▶ Dataset excerpts
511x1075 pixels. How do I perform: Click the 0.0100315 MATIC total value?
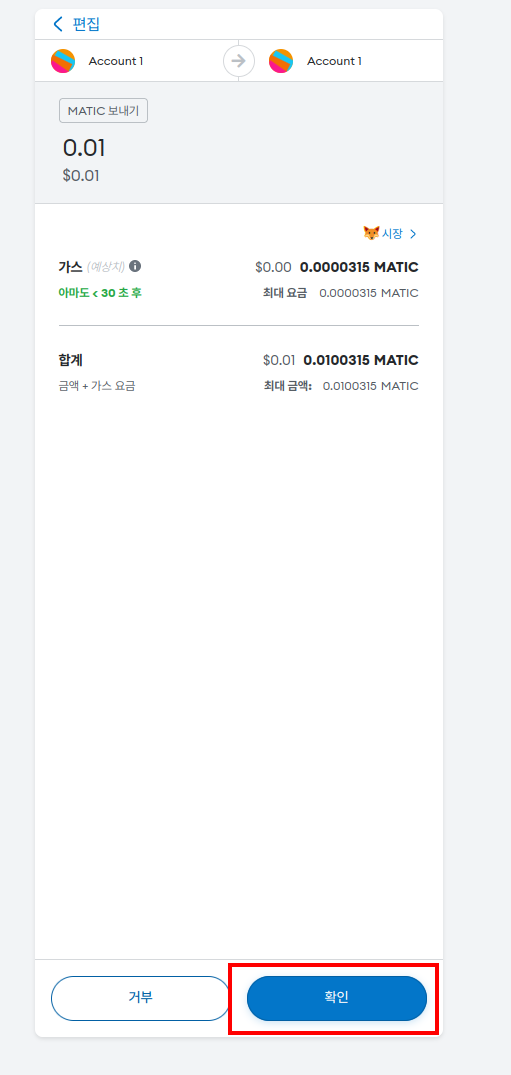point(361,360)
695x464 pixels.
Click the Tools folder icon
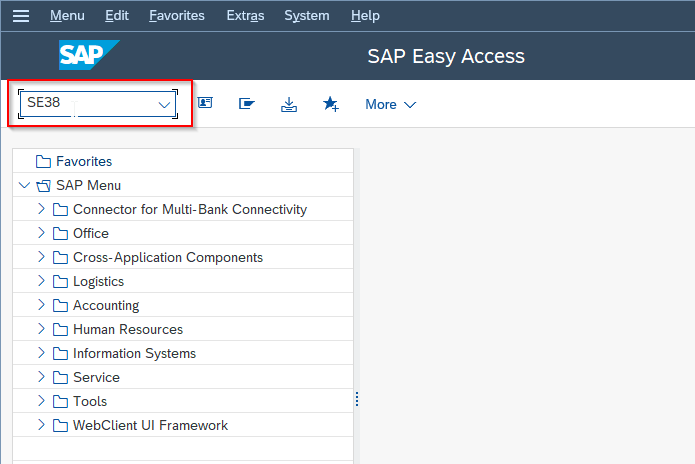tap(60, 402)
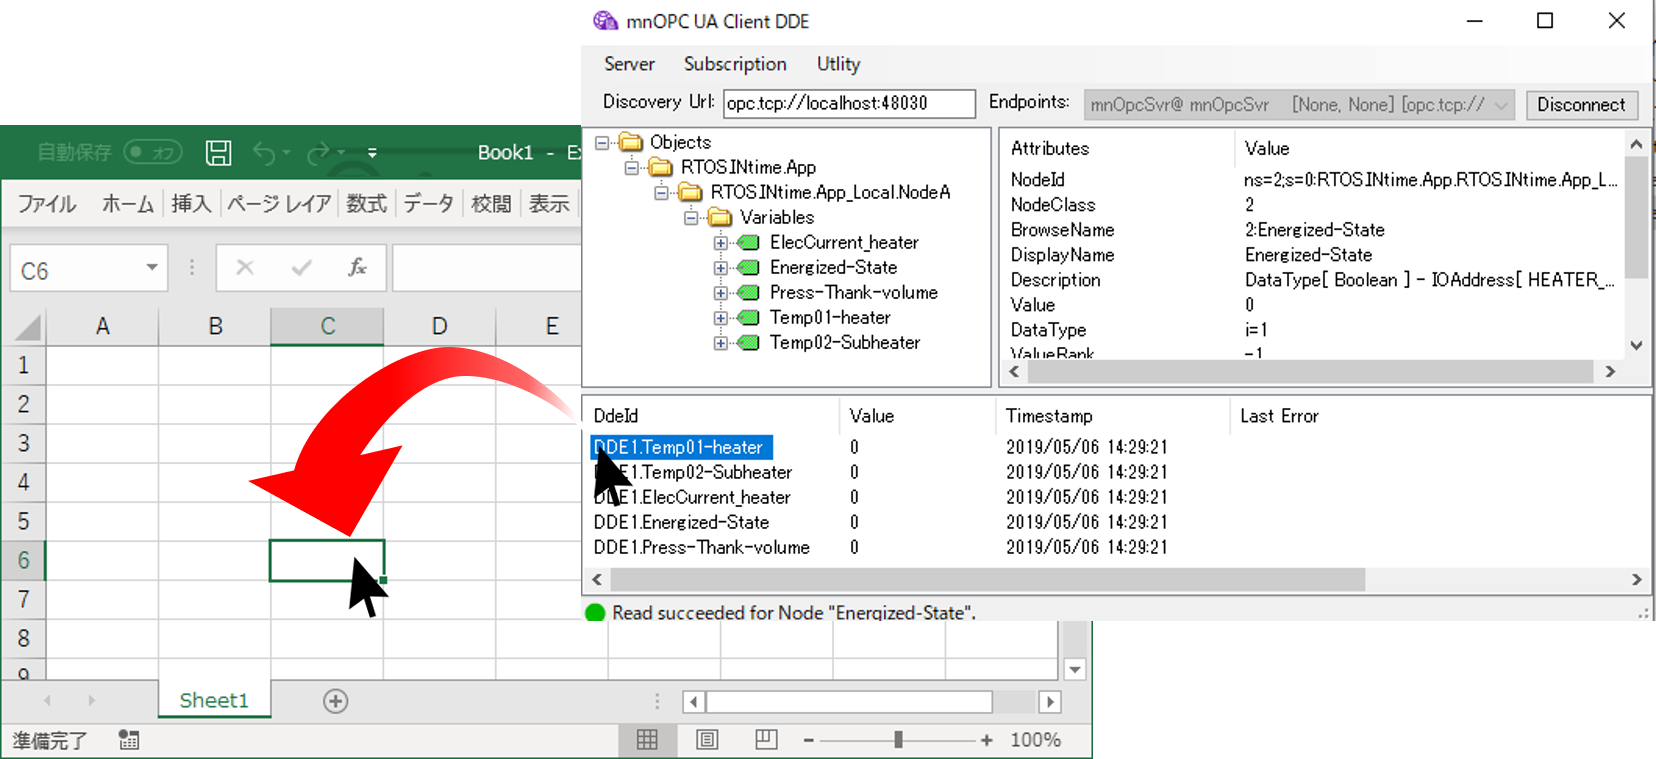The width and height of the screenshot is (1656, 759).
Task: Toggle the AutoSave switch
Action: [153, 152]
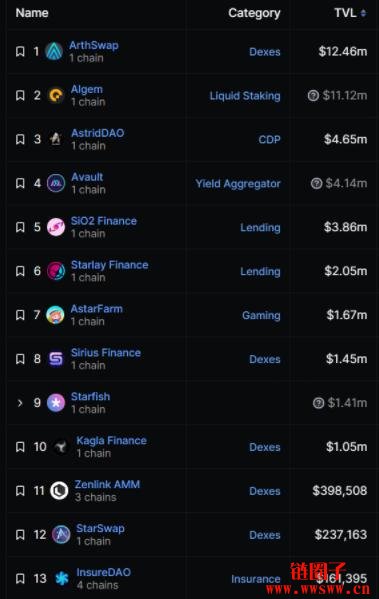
...
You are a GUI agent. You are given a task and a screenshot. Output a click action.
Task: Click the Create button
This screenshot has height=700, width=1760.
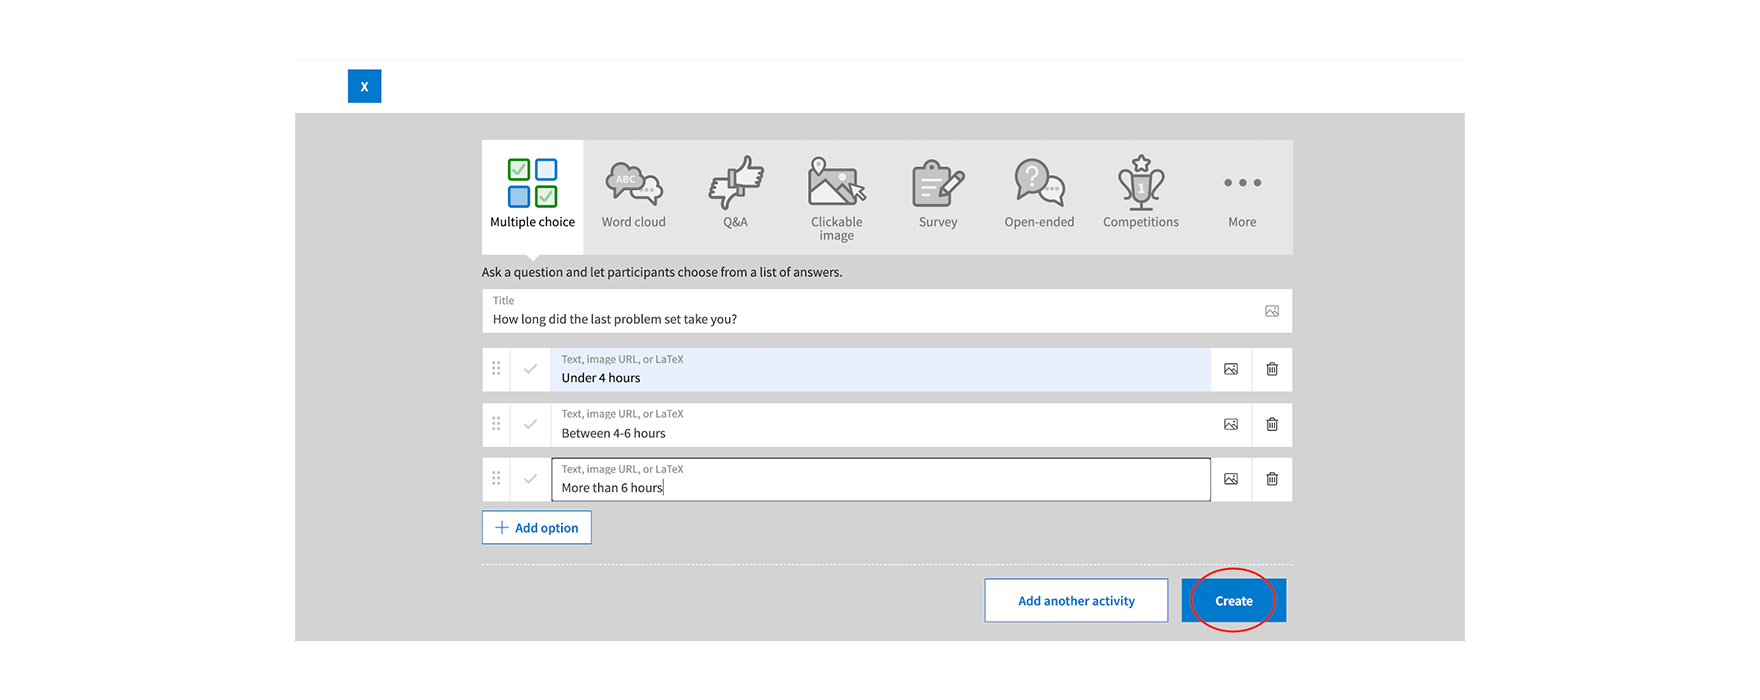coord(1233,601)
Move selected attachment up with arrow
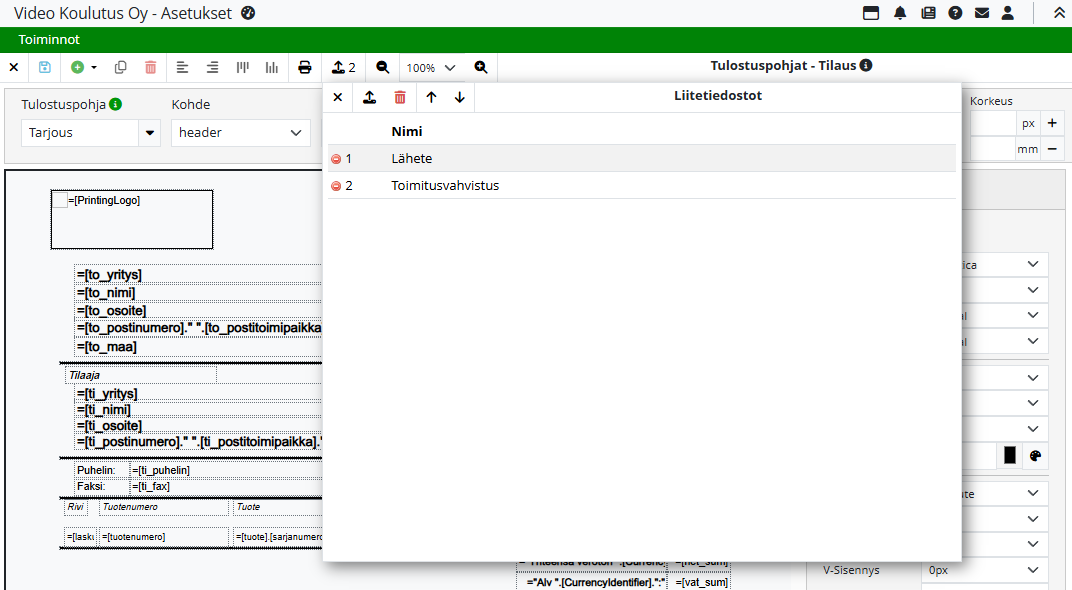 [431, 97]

▶ What you will do
Echo the stretch of the data from the line containing "511x1075 pixels. How" through the line containing "Action: [153, 152]", both ends included, and leave the pictures out.

▶ Worked answer
511x1075 pixels. How do I perform: Click the 0.0100315 MATIC total value?
point(361,360)
695x464 pixels.
Click the Tools folder icon
tap(60, 402)
The width and height of the screenshot is (1656, 759).
Task: Toggle the AutoSave switch
Action: [153, 152]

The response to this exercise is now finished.